For masks and gloves, millions of which have been delivered to Penn since the start of the pandemic, a partnership with Fisher Scientific and Terracycle has enabled labs to recycle these important pieces of protective equipment. Labs can assign a person to oversee the collection and recycling program and request boxes for recycling using information on the Sustainability Office website.


At the start of last semester, residential dining halls were only open for to-go meals, and COVID protocols required that food be prepackaged. But the Green2Go program, which offers reusable clamshell containers to students to take meals home, then bring back to trade in for a new, cleaned container, helped contain the waste.

close-up of reusable plastic Penn Dining containers on counter
Students living on campus can use Green2Go containers, reusable clamshells that replace disposable ones, to take out meals from many residential dining halls. (Image: Kylie Cooper)

This semester, though students are also encouraged to safely eat at residential dining halls and retail cafes if they choose, those preferring to carry out can rely on their Green2Go container. “We gave every student living on campus one of these containers, whether they had a dining plan or not,” says Lea-Kruger.

“Students seem to really be getting comfortable with the concept,” says Morris.

Food recovery and composting

Behind the scenes, food recovery and composting are key facets of how Penn Dining operates. For the last several years, the operation has partnered with local organization Philabundance to donate leftover food to shelters, according to Philadelphia Department of Health standards. Those efforts were paused due to safety concerns around COVID-19 but are in place once again.

“Food recovery is not only part of our sustainability commitment but also our effort to reduce food insecurity in our community,” says Lea-Kruger.

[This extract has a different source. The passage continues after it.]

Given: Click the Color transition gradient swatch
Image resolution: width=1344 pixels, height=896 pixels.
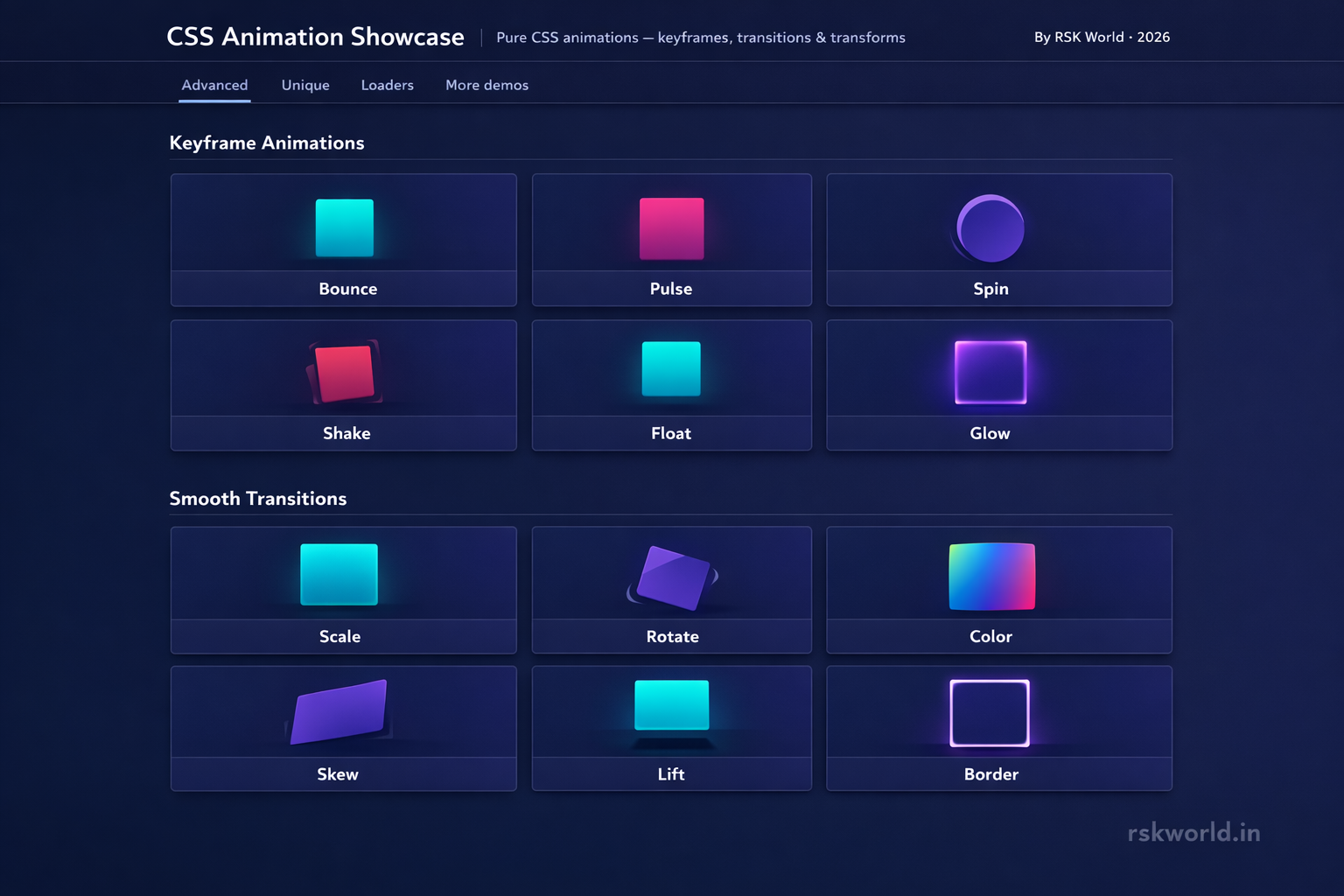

Composting food scraps has also continued through the pandemic, with appropriate materials going either to on-campus digesters and composting devices or being picked up by external organizations for use as fertilizer on farms.

“Our staff has been trained to separate out compostable materials in the dish room to make sure we’re not adding to waste unnecessarily,” Lea-Kruger says. “Now that in-house dining has returned we can resume those efforts.”

Greener getting around

While not new, campus shuttles, buses, and bike programs continue to offer members of the University convenient and low- or no-emissions alternatives to driving personal vehicles. The six Indego bike-share stations on campus make it easy to run errands or get to class on two wheels instead of four. Full-time faculty and staff who have or would like to use a personal bike to commute can take advantage of the Bike Commuter Reimbursement Program, which can cover up to $240 of bike-commute-related expenses each year.

In addition, the LUCY, PennBus East and West and FMC Tower routes, on-request shuttles, and walking escort services are among the many options for safe and efficient travel around campus, West Philadelphia, and parts of Center City.

For those who drive, Penn supports the use of electric vehicles with 12 electric charging stations on campus in three parking facilities.

Making waste reduction a part of daily life

Other long-standing campus sustainability efforts make it seamless to reduce unnecessary waste. Built-in water bottle refilling in many locations on campus make single-use plastic water bottles superfluous. And every student living on campus now has a recycling bin in their residential space, to help them recycle in their residential space from their first day on campus.

When hosting events with catered food or drink, Business Services offers a convenient way to keep the associated garbage to a minimum. An online database allows event hosts to search for caterers who commit to various levels of low- or no-waste food provision.

And to keep those sustainable practices going all through the year, those on campus who sought Green Office Certification are encouraged to recertify once they return to in-person operations. Those who haven’t been certified are being encouraged to pursue certification for their offices.

Additional information about these and other greening efforts is available at the Penn Sustainability and Penn Dining websites.